• [TASK BRIEF] Look through the entries below. Report each line that has the word "agent" in it.

[Stored data]

══════════════════════════════

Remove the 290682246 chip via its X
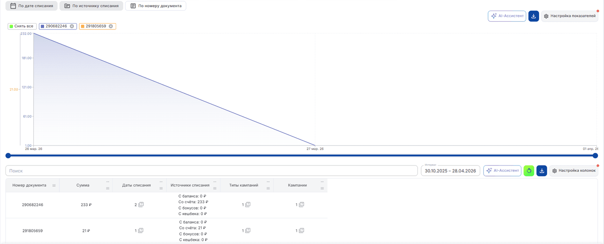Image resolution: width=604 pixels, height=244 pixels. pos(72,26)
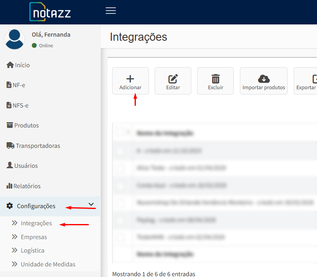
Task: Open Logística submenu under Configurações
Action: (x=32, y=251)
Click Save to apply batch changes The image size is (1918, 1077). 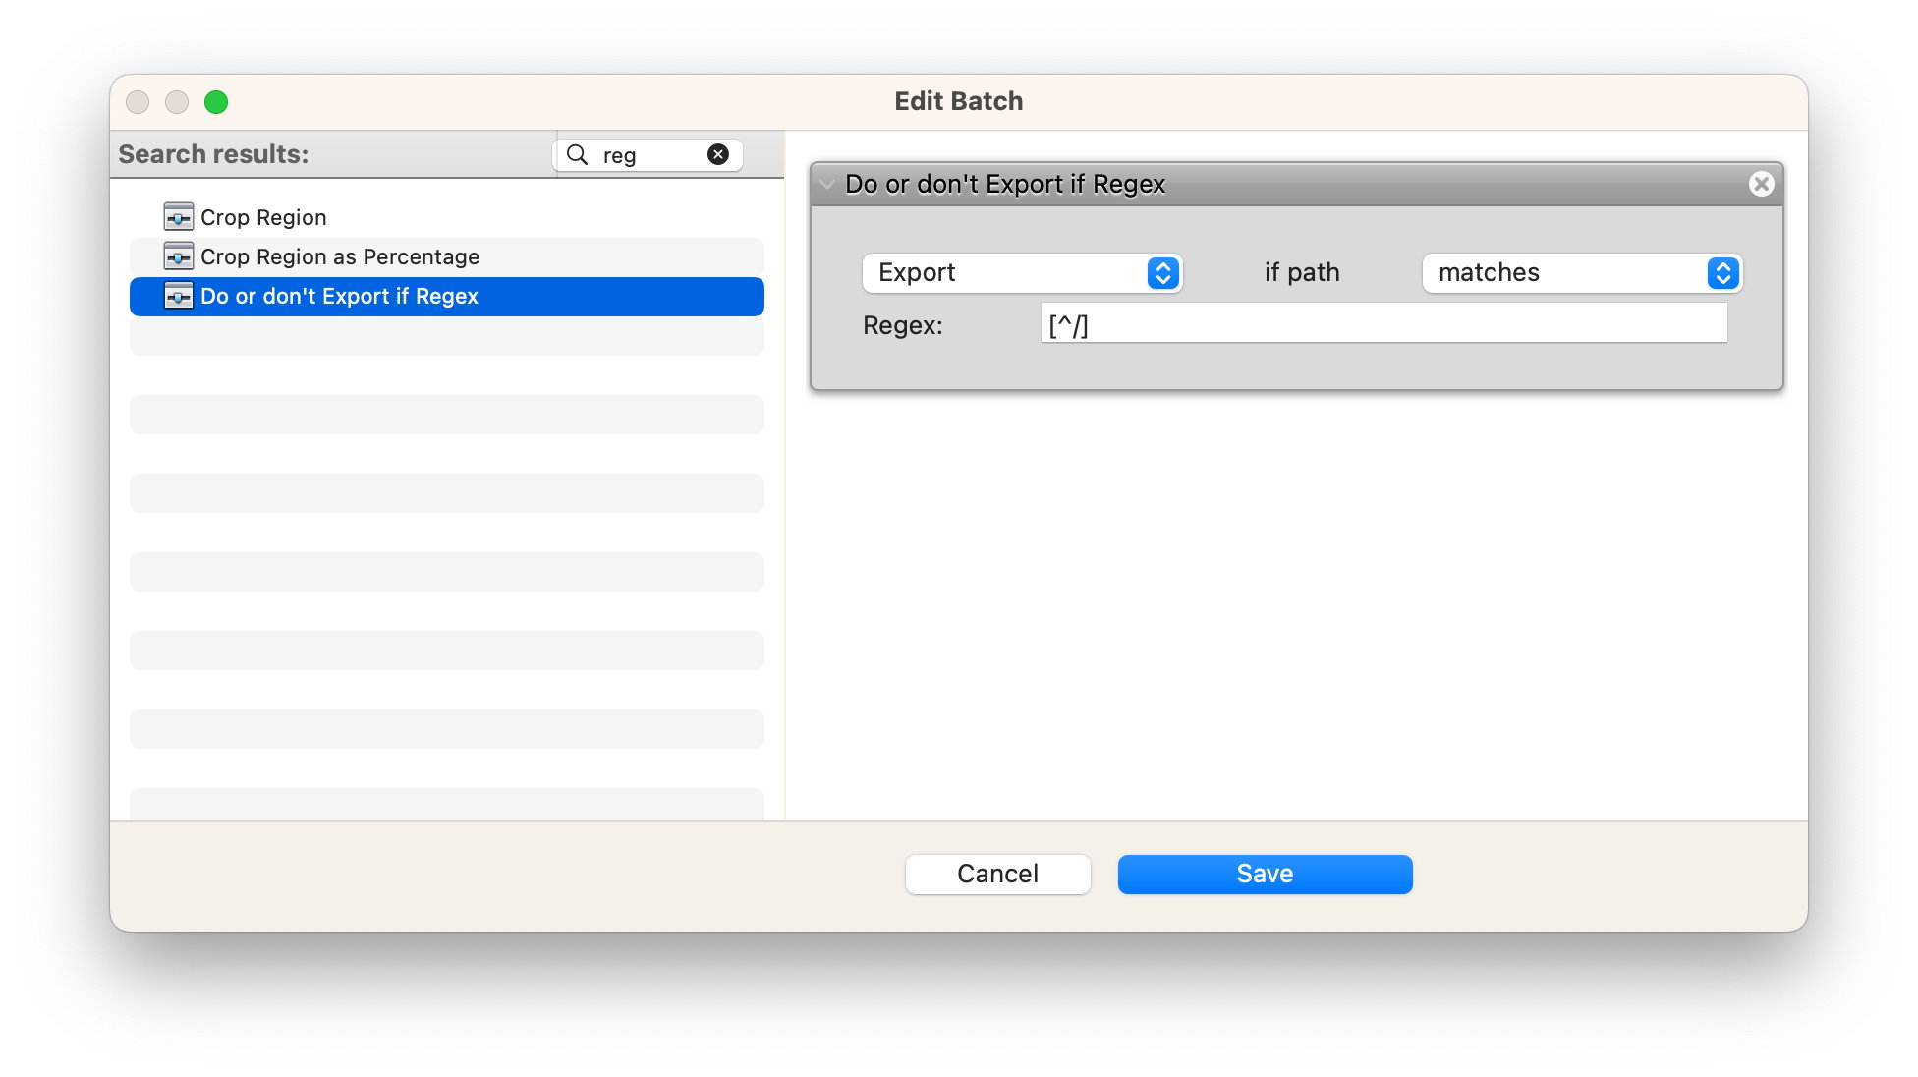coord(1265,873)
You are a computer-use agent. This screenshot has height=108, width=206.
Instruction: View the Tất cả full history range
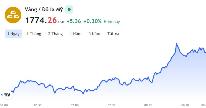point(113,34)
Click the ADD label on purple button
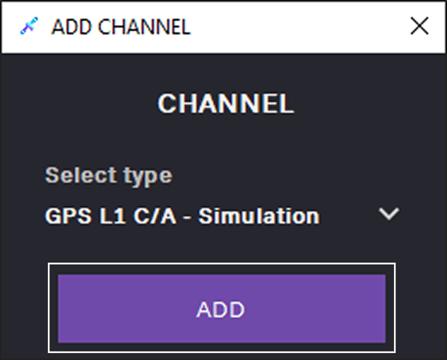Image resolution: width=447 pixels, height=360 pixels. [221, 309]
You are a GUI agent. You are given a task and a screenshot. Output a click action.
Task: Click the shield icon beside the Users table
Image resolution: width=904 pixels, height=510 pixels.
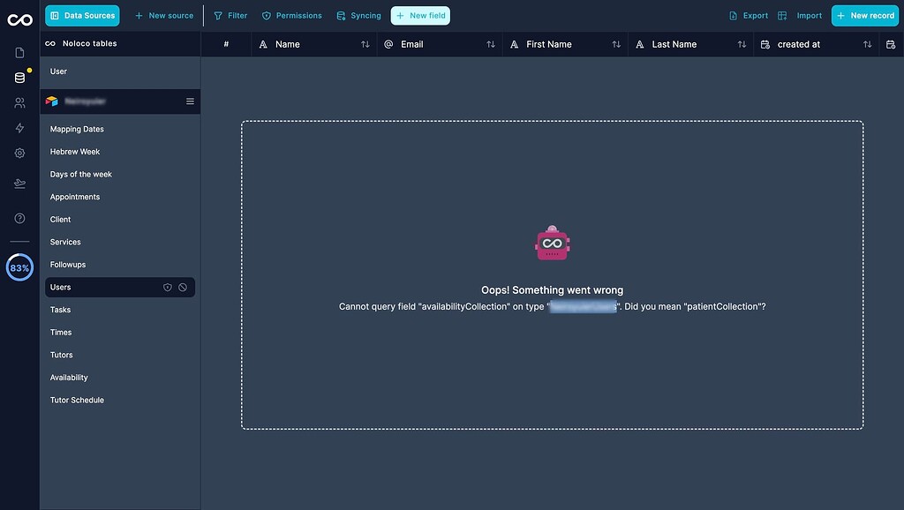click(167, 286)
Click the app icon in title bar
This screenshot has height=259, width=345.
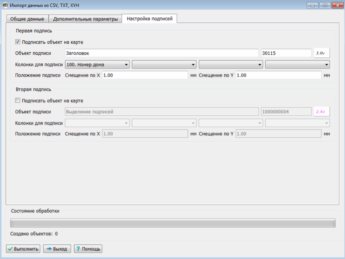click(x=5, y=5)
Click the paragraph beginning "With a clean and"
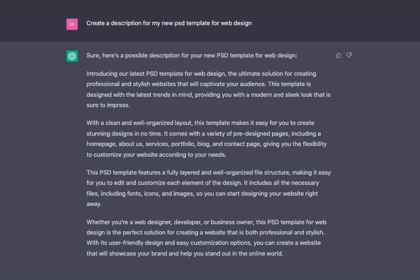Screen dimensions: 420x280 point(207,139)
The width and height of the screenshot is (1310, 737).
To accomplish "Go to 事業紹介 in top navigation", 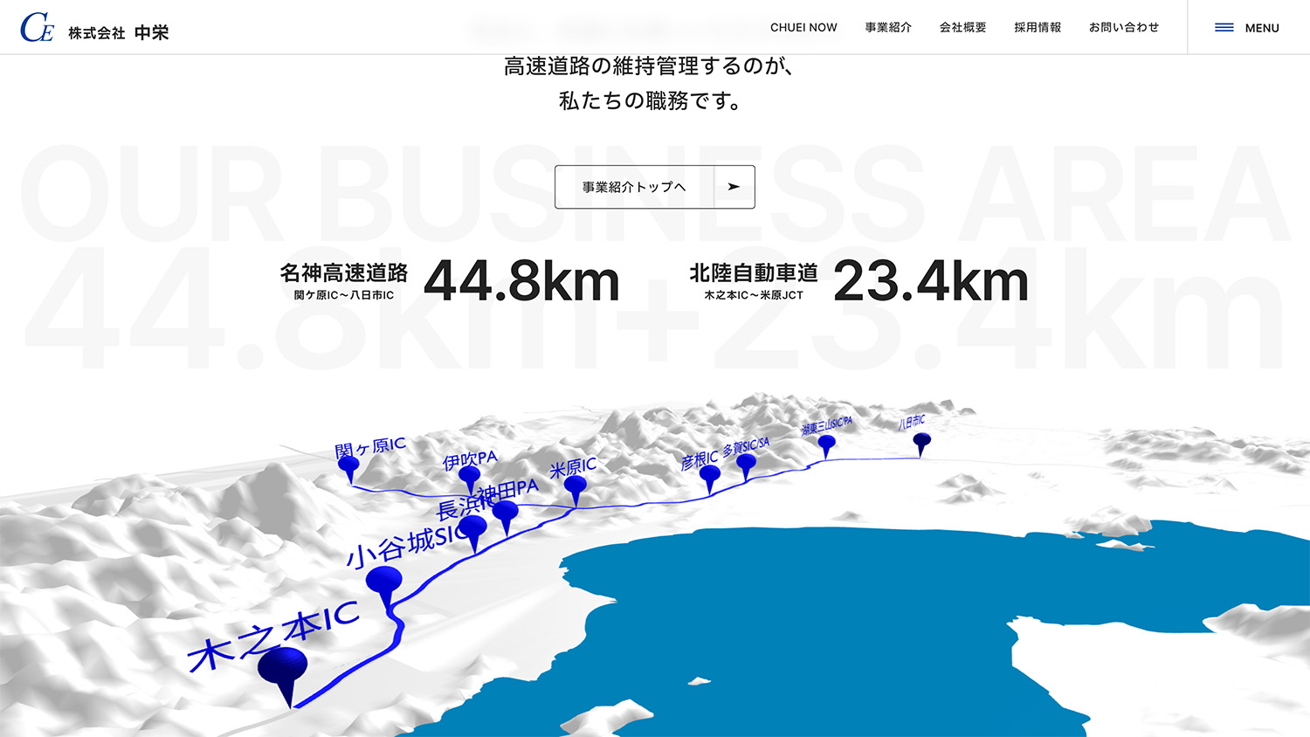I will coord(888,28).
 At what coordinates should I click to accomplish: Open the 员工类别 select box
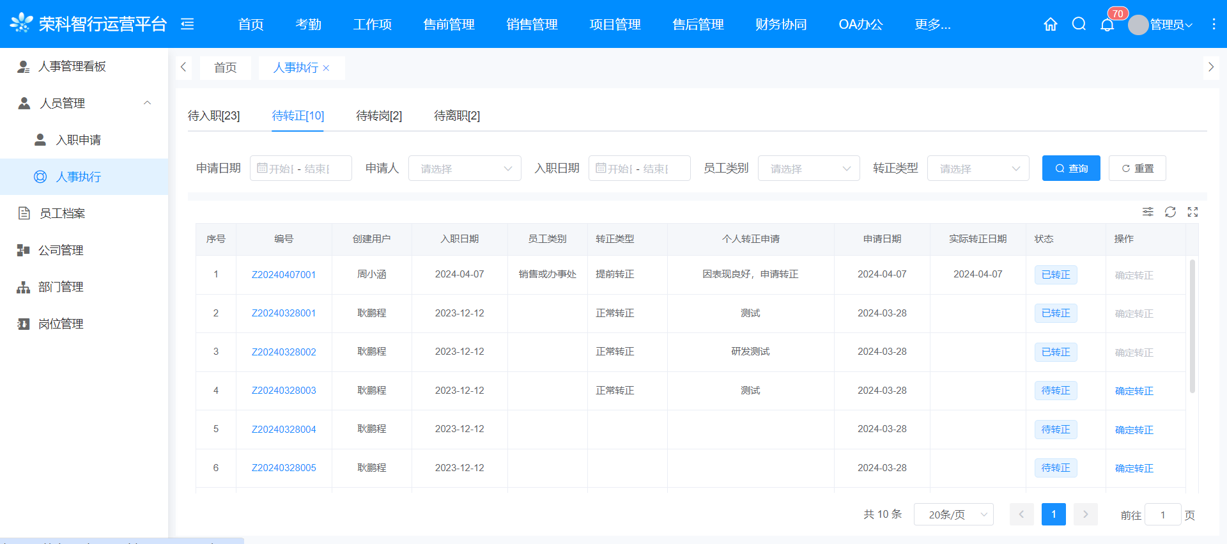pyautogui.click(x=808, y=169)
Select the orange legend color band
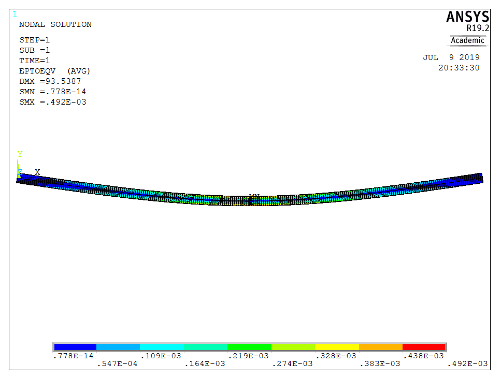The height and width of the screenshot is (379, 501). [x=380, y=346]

══════════════════════════════

• [TASK ANSWER]
You are a computer-use agent. This screenshot has height=108, width=206.
You are a GUI agent. You are given a task and a screenshot. Output a click action.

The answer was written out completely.